**THE TASKS**
#1 In the passage below about the New Jersey School of Conservation, how many acres does the field campus cover?
#2 Translate this sentence from the New Jersey School of Conservation passage below into Spanish: "A commemorative statue of a CCC Enrollee dedicated in 1996 greets visitors arriving on the SOC grounds."
#3 Write a continuation of the passage on the New Jersey School of Conservation below, picking up after its final sentence.

═════ DOCUMENT PASSAGE ═════

Each academic year the NJSOC provides environmental education programs for nearly 7,000 elementary and secondary school students; and nearly 1,000 teachers from 100 schools in 21 counties in New Jersey. Many of the teachers return each year. Although some districts have stopped their participation due to budgetary restraints, others still send students whose grandparents attended 40 or more years ago.
The New Jersey School of Conservation is the Environmental Education Field Campus of Montclair State University. Located 57 miles from the Essex County campus, on a 240-acre tract within the boundaries of Stokes State Forest in Sussex County, it is the oldest university-operated environmental education center in the nation. The educational component is actually geared to training educators and teachers who realize the benefits of using the outdoors as a classroom. The SOC staff teaches the teachers that accompany each group of students; then monitor the teachers as they go about conducting the exercises associated with each unit. All of the lesson plans for each teaching unit are on the NJSOC web site to encourage teachers to prepare ahead of their trip. Educators can actually gain Professional Development Units required by the State of New Jersey by using this program.
The original buildings were part of the Skellinger Family properties that eventually became headquarters for the Civilian Conservation Corp (CCC) responsible for constructing cabins, privies, roads, bridges and impoundments for holding water to fight forest fires. As you drive through the forest today, you cannot help but take notice of their artesian handiworks, especially the fine stonework on the bridges crossing the Flatbrook and its tributaries. A commemorative statue of a CCC Enrollee dedicated in 1996 greets visitors arriving on the SOC grounds. The CCC was part of Roosevelt’s New Deal in 1933 by which millions of out-of-work young men were employed on public projects to repair and enhance our nation’s natural resources.

═════ SUPPLIED MATERIAL ═════

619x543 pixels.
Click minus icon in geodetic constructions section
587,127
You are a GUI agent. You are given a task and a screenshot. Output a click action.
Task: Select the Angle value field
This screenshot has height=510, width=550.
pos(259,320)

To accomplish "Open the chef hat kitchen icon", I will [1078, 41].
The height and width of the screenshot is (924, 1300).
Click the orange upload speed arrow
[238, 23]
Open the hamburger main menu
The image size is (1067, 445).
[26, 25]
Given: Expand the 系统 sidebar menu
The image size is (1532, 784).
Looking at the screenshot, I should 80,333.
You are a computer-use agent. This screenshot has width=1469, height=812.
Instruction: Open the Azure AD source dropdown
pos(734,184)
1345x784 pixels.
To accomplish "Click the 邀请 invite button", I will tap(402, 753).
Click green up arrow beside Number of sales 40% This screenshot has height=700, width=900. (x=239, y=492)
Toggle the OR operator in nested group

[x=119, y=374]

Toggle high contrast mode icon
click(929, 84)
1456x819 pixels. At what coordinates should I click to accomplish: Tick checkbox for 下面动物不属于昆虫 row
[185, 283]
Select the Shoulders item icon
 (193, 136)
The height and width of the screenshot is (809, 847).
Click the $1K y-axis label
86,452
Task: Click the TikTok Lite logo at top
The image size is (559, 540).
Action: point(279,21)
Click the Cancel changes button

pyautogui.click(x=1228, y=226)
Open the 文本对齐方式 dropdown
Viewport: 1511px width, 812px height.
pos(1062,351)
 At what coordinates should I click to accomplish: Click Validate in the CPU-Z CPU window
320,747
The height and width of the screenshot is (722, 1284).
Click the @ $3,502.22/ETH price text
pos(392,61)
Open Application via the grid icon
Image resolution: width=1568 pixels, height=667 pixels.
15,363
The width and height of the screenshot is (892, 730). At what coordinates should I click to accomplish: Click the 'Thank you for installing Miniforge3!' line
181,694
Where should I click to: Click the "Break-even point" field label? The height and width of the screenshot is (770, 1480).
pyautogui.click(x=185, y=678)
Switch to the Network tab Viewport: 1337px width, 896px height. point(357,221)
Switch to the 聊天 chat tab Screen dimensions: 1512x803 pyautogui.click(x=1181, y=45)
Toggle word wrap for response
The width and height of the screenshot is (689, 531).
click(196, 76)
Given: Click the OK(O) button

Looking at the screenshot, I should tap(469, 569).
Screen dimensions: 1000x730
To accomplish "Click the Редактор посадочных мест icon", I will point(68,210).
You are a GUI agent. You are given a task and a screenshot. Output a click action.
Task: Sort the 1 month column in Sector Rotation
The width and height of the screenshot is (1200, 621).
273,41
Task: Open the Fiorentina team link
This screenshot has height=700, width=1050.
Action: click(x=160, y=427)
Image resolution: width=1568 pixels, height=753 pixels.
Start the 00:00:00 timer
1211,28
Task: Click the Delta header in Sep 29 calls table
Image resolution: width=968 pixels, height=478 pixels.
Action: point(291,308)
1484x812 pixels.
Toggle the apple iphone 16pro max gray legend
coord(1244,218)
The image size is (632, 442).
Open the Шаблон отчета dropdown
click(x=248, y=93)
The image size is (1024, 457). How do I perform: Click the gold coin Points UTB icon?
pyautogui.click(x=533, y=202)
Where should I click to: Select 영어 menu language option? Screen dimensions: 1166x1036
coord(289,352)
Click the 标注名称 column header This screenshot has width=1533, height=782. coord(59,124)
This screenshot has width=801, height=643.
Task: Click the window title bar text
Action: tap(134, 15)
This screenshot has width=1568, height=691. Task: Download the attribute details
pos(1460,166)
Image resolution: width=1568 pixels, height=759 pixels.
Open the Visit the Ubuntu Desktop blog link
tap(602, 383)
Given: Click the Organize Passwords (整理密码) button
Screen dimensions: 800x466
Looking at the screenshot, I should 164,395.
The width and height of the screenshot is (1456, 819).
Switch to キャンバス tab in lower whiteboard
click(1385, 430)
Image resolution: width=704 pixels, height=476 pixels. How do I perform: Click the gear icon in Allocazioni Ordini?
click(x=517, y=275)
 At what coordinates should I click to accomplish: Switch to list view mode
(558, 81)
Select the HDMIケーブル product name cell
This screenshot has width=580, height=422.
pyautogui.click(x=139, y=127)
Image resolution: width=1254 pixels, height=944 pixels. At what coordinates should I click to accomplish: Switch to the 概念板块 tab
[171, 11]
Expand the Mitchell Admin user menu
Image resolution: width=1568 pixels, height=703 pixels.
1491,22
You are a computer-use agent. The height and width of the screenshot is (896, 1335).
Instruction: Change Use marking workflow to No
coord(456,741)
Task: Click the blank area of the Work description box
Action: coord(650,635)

═════

**OUTPUTS FOR THE TASKS**
#1 240 acres

#2 Una estatua conmemorativa de un miembro del CCC, dedicada en 1996, da la bienvenida a los visitantes que llegan a los terrenos de la SOC.

#3
The New Jersey School of Conservation officially opened on Memorial Day in 1949 with Dr. E. De Alton Partridge as its first Director. Partridge believed that outdoor education could serve as a critical approach to help teachers with subjects in which they lacked first hand experience or knowledge; like weather, natural history and geology. Dr. Partridge had cultivated his skills in outdoors education at the Mashipacong Pond Life Camp where my college professor counciled. Dr. John Kirk then served a long tenure as Director until his retirement in 1999, when Dr. William (Bill) Thomas, an anthropologist from Arizona State University, took over the reins. His ongoing ethno-ecological research in the conservation and traditional ecological wisdom of indigenous people in Papua New Guinea lends unique perspective for his work here in New Jersey.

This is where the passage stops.